> _Aim of the exercise_: Both the line with "Szukaj (582, 588)" and the line with "[Click to preview image] (69, 233)" in the records below must appear in the output, along with every line between them, exactly and with nothing added.

> _Data shown_:
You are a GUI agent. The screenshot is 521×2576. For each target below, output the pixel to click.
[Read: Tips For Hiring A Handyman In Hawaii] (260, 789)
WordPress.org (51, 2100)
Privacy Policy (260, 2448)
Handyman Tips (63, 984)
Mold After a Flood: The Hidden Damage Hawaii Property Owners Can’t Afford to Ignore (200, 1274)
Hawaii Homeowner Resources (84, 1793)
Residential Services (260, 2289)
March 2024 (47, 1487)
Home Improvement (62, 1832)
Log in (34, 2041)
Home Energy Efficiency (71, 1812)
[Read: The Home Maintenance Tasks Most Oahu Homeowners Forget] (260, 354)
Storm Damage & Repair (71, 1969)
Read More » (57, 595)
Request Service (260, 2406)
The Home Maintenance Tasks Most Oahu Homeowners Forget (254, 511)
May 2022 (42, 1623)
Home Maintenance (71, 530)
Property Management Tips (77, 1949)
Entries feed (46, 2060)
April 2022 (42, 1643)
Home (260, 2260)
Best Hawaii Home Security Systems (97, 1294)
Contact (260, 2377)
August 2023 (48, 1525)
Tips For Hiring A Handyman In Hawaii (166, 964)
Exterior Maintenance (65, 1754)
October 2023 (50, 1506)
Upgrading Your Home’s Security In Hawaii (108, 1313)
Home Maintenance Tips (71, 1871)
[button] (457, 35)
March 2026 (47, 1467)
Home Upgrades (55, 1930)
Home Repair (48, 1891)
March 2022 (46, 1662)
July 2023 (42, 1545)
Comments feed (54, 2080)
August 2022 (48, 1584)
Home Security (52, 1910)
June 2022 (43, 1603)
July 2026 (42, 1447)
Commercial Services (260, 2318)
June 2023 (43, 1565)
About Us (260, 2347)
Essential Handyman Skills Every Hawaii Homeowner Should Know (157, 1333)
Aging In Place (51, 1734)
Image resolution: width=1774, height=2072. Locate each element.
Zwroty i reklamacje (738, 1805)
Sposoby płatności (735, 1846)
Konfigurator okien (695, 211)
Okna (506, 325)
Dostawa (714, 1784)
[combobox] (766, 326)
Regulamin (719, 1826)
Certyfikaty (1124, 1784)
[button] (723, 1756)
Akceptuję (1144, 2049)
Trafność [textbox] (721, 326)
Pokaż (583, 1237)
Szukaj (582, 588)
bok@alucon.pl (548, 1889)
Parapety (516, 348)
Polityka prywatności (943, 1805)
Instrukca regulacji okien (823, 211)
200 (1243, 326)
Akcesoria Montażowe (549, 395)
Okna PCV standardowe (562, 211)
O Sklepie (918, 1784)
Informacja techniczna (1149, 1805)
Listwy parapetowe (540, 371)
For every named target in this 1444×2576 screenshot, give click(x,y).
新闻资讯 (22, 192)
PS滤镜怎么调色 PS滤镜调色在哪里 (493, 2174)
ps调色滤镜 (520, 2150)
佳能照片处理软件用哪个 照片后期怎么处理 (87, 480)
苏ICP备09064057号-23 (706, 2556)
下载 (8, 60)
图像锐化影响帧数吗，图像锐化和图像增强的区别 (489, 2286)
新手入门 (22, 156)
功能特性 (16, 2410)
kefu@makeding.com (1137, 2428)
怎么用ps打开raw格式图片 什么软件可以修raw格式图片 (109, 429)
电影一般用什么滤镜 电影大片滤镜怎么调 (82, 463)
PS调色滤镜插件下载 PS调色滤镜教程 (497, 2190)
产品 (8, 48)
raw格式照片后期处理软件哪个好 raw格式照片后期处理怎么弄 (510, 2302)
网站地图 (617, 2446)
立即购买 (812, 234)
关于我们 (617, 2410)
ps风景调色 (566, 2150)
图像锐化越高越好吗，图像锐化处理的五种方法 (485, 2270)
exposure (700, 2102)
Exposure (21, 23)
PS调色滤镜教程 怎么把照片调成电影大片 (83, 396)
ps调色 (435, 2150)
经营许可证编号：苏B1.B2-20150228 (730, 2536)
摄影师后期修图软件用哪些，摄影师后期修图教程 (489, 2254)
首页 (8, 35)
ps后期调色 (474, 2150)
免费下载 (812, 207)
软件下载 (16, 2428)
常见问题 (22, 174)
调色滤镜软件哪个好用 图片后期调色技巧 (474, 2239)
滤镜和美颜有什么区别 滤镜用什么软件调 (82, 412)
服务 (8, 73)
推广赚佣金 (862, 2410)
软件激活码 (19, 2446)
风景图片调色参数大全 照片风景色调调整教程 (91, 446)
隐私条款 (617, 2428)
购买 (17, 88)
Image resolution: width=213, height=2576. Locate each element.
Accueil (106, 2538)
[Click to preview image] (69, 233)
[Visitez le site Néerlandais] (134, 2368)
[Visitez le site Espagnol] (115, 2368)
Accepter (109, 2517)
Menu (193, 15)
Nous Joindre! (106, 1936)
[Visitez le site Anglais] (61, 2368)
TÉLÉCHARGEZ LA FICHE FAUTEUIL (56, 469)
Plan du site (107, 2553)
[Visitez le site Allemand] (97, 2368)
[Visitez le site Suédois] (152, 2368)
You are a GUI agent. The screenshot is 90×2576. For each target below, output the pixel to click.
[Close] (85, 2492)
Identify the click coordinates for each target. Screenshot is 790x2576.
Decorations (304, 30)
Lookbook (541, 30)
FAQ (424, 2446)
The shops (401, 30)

> _Completed task_:
Szukaj (582, 588)
bok@alucon.pl (548, 1889)
Parapety (516, 348)
Polityka prywatności (943, 1805)
Instrukca regulacji okien (823, 211)
200 (1243, 326)
Akcesoria Montażowe (549, 395)
Okna PCV standardowe (562, 211)
O Sklepie (918, 1784)
Informacja techniczna (1149, 1805)
Listwy parapetowe (540, 371)
For every named target in this 1444×2576 screenshot, give click(x,y).
新闻资讯 (22, 192)
PS滤镜怎么调色 PS滤镜调色在哪里 (493, 2174)
ps调色滤镜 (520, 2150)
佳能照片处理软件用哪个 照片后期怎么处理 (87, 480)
苏ICP备09064057号-23 (706, 2556)
下载 (8, 60)
图像锐化影响帧数吗，图像锐化和图像增强的区别 (489, 2286)
新手入门 (22, 156)
功能特性 (16, 2410)
kefu@makeding.com (1137, 2428)
怎么用ps打开raw格式图片 什么软件可以修raw格式图片 (109, 429)
电影一般用什么滤镜 电影大片滤镜怎么调 (82, 463)
PS调色滤镜插件下载 PS调色滤镜教程 (497, 2190)
产品 (8, 48)
raw格式照片后期处理软件哪个好 raw格式照片后期处理怎么弄 (510, 2302)
网站地图 (617, 2446)
立即购买 (812, 234)
关于我们 (617, 2410)
ps风景调色 (566, 2150)
图像锐化越高越好吗，图像锐化处理的五种方法 (485, 2270)
exposure (700, 2102)
Exposure (21, 23)
PS调色滤镜教程 怎么把照片调成电影大片 (83, 396)
ps调色 (435, 2150)
经营许可证编号：苏B1.B2-20150228 (730, 2536)
摄影师后期修图软件用哪些，摄影师后期修图教程 (489, 2254)
首页 (8, 35)
ps后期调色 (474, 2150)
免费下载 (812, 207)
软件下载 (16, 2428)
常见问题 (22, 174)
调色滤镜软件哪个好用 图片后期调色技巧 (474, 2239)
滤镜和美颜有什么区别 滤镜用什么软件调 (82, 412)
服务 (8, 73)
推广赚佣金 (862, 2410)
软件激活码 (19, 2446)
风景图片调色参数大全 照片风景色调调整教程 (91, 446)
隐私条款 (617, 2428)
购买 (17, 88)
Image resolution: width=213, height=2576. Locate each element.
Accueil (106, 2538)
[Click to preview image] (69, 233)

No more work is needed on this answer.